**Task details**
Reproduce the portion of the sugarcane price passage starting with "Nkhotakota North legislator" and going on through "ton of sugar.".
Text excerpt: Begin
Nkhotakota North legislator Henry Chimunthu Banda, who is also a sugarcane farmer from Kaongozi in the district, said farmers need urgent government intervention to help them benefit from the crop.

“The input costs increase every season but the price of at which we sell off our produce has not increased instead,” he said.

In April, Sugarcane Growers Association of Malawi (Sugam) petitioned Ministry of Trade and Industry on the matter arguing that the 2019/20 price of sugar is lower than the provisional price which Illovo had declared at the beginning of the 2019 milling season.

Sugam said: “For example, in Dwangwa, Nkhotakota, the provisional price was K266 729.48 per tonne of and the final price is K235 658.00 per ton of sugar.

“This implies that the farmers owe Illovo Sugar [Malawi] plc K31 071.48. This means the majority farmers will not receive anything in May when they usually get the final payment. If the farmers don’t get any revenue, they will not be able to pay for harvesting and maintenance,” reads the petition in part.

The lobby group also asked government to set a regulatory framework to govern the industry arguing that the absence of the blueprint is compromising sustainable growth of smallholder sugarcane production.

Illovo Sugar Malawi (plc)spokesperson Ireen Phalula said she could not respond as she was still consulting on the matter.

However, the ministry’s spokesperson Mayeso Msokera said they are undertaking a fact-finding investigation to gather sufficient information from involved parties on the matter.

“The process has slightly delayed due travel restriction imposed by government to help contain further spread of the novel coronavirus [Covid-19] pandemic,” he said.
Text excerpt: End
Record excerpts: Begin
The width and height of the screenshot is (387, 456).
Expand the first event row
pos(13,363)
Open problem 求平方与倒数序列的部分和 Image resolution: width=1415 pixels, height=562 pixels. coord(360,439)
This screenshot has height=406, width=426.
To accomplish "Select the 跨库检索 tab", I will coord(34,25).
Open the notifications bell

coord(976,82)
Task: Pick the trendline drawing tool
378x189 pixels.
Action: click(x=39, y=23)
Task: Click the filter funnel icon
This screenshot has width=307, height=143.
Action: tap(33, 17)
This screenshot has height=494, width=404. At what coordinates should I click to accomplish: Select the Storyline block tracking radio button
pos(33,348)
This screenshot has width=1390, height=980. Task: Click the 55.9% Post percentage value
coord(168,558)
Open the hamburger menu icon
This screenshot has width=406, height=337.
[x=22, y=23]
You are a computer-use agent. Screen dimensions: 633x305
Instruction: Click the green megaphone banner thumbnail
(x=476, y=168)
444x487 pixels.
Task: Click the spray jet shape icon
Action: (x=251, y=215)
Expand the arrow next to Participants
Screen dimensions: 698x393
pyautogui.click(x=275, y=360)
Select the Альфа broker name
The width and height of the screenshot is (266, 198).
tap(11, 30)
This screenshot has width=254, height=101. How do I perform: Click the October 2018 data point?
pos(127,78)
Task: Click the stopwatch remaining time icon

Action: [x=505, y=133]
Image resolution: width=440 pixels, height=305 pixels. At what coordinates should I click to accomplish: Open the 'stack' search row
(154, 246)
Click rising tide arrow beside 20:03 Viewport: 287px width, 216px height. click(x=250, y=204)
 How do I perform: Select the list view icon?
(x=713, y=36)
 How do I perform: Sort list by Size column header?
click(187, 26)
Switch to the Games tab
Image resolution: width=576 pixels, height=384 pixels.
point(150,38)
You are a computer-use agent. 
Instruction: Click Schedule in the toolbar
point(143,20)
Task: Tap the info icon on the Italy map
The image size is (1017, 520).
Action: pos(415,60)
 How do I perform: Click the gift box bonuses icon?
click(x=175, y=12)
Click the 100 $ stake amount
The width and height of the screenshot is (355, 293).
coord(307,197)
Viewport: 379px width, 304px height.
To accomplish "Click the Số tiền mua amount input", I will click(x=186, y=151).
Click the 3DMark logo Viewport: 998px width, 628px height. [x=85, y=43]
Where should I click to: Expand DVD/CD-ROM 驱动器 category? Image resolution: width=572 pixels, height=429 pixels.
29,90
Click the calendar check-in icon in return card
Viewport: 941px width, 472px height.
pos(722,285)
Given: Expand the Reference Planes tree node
Record excerpts: End
**Result of the exercise**
Nkhotakota North legislator Henry Chimunthu Banda, who is also a sugarcane farmer from Kaongozi in the district, said farmers need urgent government intervention to help them benefit from the crop.

“The input costs increase every season but the price of at which we sell off our produce has not increased instead,” he said.

In April, Sugarcane Growers Association of Malawi (Sugam) petitioned Ministry of Trade and Industry on the matter arguing that the 2019/20 price of sugar is lower than the provisional price which Illovo had declared at the beginning of the 2019 milling season.

Sugam said: “For example, in Dwangwa, Nkhotakota, the provisional price was K266 729.48 per tonne of and the final price is K235 658.00 per ton of sugar.